** PROBLEM STATEMENT **
Read the records below and copy each line that contains "Acrobat".

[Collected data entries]
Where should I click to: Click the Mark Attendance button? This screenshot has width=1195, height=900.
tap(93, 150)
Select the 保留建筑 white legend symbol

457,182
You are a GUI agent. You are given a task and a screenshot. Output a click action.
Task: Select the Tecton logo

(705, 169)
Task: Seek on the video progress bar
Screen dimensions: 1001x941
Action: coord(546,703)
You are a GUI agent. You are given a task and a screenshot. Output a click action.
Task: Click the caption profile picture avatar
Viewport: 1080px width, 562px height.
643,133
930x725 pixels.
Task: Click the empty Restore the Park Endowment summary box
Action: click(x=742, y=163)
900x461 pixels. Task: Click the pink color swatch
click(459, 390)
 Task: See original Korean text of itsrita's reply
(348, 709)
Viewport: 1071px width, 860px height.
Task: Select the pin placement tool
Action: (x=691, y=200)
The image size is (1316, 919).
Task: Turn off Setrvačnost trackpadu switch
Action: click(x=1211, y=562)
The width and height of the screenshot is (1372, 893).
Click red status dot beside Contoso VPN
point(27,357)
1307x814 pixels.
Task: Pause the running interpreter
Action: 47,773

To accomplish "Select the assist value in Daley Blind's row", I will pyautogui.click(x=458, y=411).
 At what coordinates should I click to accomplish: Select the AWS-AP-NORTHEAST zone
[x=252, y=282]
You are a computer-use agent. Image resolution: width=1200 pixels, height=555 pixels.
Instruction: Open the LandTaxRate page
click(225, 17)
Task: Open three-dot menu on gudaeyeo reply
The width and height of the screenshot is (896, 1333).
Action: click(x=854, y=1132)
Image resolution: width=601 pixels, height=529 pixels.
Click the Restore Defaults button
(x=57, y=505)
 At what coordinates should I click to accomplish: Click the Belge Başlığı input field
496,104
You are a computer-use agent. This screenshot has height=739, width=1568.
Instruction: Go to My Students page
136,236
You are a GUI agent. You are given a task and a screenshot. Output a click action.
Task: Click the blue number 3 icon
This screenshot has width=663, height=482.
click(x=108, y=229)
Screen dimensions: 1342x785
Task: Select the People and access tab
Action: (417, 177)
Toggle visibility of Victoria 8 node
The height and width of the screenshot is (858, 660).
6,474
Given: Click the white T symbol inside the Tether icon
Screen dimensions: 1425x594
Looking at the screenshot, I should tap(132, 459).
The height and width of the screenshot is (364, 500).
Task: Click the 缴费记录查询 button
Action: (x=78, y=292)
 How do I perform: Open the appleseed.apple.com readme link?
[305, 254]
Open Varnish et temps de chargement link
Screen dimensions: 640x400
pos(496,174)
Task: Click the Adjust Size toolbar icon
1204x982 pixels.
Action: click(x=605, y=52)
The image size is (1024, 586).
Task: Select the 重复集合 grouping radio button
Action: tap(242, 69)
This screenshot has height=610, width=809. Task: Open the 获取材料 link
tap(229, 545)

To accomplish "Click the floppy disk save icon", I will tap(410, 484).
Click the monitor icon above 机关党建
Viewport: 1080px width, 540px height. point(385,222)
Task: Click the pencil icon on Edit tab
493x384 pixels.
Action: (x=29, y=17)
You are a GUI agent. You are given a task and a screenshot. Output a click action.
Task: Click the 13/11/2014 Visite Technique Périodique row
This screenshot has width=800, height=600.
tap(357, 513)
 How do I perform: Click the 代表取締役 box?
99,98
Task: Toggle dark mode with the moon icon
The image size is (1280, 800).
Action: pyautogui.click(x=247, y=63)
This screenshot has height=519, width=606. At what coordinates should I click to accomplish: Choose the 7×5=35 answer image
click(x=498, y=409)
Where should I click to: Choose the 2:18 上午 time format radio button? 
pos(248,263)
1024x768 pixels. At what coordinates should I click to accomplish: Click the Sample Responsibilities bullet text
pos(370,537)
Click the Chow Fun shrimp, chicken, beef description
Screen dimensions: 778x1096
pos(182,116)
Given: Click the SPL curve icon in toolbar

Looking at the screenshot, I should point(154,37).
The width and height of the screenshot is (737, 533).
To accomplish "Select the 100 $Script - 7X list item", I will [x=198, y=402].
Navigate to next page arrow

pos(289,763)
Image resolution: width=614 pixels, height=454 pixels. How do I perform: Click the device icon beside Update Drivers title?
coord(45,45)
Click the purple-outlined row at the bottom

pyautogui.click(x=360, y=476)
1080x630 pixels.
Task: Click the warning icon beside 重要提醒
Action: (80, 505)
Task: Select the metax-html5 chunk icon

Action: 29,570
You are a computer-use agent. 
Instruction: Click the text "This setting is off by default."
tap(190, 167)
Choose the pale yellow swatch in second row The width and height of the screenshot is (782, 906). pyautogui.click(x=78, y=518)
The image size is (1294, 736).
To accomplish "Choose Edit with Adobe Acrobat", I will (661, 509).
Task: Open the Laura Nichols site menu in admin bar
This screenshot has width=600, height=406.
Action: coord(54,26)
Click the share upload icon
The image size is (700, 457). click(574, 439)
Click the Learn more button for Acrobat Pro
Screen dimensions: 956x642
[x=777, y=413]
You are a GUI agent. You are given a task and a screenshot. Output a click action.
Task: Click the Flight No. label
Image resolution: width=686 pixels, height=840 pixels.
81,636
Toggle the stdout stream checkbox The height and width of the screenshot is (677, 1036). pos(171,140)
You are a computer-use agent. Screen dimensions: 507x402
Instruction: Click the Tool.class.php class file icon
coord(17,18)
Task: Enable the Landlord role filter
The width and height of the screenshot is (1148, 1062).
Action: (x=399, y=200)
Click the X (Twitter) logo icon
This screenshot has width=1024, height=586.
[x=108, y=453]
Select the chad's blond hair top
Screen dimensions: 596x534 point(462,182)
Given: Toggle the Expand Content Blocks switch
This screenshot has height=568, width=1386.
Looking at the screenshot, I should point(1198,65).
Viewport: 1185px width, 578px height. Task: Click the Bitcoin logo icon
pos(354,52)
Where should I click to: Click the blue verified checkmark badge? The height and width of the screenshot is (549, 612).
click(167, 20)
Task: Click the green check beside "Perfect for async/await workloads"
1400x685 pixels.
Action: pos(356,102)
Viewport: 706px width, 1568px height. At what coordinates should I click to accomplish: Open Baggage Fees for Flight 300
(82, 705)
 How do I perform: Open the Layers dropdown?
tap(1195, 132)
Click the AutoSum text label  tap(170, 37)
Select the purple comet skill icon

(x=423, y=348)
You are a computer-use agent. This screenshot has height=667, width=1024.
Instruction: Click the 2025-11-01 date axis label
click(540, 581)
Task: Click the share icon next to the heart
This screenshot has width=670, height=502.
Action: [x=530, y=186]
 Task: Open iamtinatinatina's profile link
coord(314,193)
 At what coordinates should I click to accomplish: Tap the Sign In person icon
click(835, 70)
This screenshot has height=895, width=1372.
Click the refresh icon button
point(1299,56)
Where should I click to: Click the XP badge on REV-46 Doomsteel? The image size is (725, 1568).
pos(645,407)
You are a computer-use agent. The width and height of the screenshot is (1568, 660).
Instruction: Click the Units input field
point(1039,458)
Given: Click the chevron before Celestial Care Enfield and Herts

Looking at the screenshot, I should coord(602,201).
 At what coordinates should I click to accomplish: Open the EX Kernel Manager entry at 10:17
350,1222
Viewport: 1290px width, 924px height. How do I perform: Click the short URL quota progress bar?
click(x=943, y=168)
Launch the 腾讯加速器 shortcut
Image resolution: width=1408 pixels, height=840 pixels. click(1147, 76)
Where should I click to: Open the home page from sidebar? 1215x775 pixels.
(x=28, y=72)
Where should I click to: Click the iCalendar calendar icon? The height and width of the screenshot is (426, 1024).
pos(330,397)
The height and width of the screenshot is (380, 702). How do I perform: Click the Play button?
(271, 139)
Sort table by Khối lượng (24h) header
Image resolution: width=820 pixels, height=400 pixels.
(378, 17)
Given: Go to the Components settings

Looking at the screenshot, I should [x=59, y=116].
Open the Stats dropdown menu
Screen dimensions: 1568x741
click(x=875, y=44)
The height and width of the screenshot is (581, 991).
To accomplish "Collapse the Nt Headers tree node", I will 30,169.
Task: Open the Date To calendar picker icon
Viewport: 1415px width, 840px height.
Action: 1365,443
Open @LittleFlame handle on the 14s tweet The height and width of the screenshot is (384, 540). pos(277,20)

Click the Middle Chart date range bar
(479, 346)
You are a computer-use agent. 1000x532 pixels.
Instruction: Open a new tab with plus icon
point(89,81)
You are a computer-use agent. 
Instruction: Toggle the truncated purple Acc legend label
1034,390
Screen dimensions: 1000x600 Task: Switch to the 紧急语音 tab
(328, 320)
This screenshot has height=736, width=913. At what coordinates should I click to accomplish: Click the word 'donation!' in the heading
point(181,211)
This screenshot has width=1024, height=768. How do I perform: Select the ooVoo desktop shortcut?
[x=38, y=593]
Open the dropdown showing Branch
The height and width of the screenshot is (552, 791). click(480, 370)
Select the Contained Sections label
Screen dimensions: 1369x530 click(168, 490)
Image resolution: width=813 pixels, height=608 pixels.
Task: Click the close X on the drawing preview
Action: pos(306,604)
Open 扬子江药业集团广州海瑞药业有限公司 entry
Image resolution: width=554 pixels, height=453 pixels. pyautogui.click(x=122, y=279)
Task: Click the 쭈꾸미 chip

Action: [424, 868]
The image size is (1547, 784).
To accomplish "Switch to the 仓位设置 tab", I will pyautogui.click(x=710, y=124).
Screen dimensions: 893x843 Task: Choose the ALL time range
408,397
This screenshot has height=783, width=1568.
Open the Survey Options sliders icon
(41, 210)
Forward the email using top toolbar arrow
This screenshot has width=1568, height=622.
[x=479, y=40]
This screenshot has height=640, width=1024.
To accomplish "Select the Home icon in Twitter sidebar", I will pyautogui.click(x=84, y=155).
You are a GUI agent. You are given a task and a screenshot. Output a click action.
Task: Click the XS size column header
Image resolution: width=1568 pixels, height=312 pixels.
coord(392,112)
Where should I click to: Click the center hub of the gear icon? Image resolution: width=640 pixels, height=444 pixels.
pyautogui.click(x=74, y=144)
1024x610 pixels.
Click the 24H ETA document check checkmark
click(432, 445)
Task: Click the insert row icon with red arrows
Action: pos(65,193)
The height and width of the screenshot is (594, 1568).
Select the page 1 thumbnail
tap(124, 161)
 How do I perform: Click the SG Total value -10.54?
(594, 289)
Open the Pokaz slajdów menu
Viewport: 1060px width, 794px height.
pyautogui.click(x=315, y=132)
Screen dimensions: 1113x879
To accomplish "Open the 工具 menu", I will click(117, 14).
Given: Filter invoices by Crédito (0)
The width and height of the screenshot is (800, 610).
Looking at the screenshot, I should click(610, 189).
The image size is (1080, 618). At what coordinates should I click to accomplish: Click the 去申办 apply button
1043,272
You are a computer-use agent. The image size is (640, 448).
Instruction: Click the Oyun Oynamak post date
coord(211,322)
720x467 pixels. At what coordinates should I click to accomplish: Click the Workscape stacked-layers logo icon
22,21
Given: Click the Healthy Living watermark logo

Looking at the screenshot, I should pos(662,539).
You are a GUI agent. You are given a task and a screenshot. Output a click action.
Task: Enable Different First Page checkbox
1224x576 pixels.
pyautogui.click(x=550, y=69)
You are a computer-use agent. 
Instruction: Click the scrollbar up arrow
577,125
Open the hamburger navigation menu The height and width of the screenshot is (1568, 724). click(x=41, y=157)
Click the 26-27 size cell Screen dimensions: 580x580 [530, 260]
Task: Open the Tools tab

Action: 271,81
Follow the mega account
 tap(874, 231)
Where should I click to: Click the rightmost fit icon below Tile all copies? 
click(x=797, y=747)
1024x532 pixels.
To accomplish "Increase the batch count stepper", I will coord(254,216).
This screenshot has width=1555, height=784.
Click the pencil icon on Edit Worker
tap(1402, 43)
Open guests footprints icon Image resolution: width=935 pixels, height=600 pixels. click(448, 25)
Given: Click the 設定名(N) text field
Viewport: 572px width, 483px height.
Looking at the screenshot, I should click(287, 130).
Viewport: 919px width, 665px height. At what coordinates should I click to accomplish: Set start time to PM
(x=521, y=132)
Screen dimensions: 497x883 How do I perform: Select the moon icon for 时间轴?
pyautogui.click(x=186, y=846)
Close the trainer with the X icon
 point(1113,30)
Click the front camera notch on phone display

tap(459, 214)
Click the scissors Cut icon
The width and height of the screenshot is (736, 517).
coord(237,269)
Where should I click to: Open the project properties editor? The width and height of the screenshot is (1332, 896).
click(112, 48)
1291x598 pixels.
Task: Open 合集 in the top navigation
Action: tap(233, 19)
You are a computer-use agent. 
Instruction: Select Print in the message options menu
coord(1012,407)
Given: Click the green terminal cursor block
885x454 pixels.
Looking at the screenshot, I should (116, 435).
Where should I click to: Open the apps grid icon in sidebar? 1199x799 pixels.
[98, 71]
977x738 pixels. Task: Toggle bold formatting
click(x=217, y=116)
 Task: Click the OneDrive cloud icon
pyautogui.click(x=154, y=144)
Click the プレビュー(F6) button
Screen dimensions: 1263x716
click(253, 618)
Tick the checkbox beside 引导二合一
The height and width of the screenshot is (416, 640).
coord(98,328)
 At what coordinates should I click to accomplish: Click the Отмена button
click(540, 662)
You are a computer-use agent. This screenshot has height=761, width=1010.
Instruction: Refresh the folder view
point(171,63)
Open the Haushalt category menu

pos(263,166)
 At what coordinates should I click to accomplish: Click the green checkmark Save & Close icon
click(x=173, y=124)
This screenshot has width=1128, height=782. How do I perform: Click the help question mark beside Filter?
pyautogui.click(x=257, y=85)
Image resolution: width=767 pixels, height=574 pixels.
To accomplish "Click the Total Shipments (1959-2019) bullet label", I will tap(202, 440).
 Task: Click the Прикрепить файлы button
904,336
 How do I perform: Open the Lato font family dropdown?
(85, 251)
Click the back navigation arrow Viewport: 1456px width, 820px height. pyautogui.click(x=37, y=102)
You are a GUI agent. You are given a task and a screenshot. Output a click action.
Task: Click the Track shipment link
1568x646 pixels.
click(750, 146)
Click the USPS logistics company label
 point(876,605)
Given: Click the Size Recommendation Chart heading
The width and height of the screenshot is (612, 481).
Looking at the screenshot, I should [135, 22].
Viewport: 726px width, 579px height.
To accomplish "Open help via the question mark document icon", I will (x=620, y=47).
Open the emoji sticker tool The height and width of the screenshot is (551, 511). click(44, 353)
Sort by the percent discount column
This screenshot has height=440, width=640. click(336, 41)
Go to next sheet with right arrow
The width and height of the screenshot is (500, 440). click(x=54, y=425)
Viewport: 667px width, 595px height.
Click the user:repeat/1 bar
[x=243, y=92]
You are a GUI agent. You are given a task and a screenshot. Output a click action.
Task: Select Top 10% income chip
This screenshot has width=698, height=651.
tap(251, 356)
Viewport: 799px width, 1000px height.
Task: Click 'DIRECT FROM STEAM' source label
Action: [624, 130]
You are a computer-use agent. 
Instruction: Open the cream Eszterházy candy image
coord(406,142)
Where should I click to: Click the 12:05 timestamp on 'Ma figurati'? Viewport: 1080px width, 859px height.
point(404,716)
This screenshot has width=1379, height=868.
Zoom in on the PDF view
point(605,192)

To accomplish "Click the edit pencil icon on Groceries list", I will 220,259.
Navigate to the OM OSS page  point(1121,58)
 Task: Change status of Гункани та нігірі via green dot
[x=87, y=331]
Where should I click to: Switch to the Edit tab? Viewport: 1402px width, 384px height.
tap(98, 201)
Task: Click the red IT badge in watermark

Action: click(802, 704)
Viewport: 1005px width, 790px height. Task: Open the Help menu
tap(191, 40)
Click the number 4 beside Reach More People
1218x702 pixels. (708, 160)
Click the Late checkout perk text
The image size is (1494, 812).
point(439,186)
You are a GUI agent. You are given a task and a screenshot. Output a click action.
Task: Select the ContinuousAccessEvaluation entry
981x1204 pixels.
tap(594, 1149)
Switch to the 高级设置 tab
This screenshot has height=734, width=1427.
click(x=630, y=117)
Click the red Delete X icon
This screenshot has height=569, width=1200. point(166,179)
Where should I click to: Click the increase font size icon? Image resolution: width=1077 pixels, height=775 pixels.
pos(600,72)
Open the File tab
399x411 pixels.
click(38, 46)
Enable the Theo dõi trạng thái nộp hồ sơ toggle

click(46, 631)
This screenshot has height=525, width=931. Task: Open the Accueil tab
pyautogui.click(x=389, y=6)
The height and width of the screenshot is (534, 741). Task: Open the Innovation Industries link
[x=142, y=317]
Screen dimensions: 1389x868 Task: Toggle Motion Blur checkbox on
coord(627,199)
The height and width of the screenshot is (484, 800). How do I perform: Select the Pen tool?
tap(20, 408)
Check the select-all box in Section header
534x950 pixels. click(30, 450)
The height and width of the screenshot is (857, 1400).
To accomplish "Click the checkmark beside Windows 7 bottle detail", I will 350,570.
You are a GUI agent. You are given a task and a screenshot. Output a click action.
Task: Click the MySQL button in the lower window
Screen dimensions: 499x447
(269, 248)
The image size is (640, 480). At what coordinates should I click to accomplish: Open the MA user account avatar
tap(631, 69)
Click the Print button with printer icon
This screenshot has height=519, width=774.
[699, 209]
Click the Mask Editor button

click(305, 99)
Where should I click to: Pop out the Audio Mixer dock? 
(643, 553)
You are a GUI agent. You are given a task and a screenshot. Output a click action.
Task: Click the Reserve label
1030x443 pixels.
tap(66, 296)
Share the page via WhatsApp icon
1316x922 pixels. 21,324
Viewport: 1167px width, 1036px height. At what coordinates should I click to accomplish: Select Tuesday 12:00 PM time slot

** ANSWER TO THIS TASK **
To accomplish "Choose Edit with Adobe Acrobat", I will (661, 509).
Click the Learn more button for Acrobat Pro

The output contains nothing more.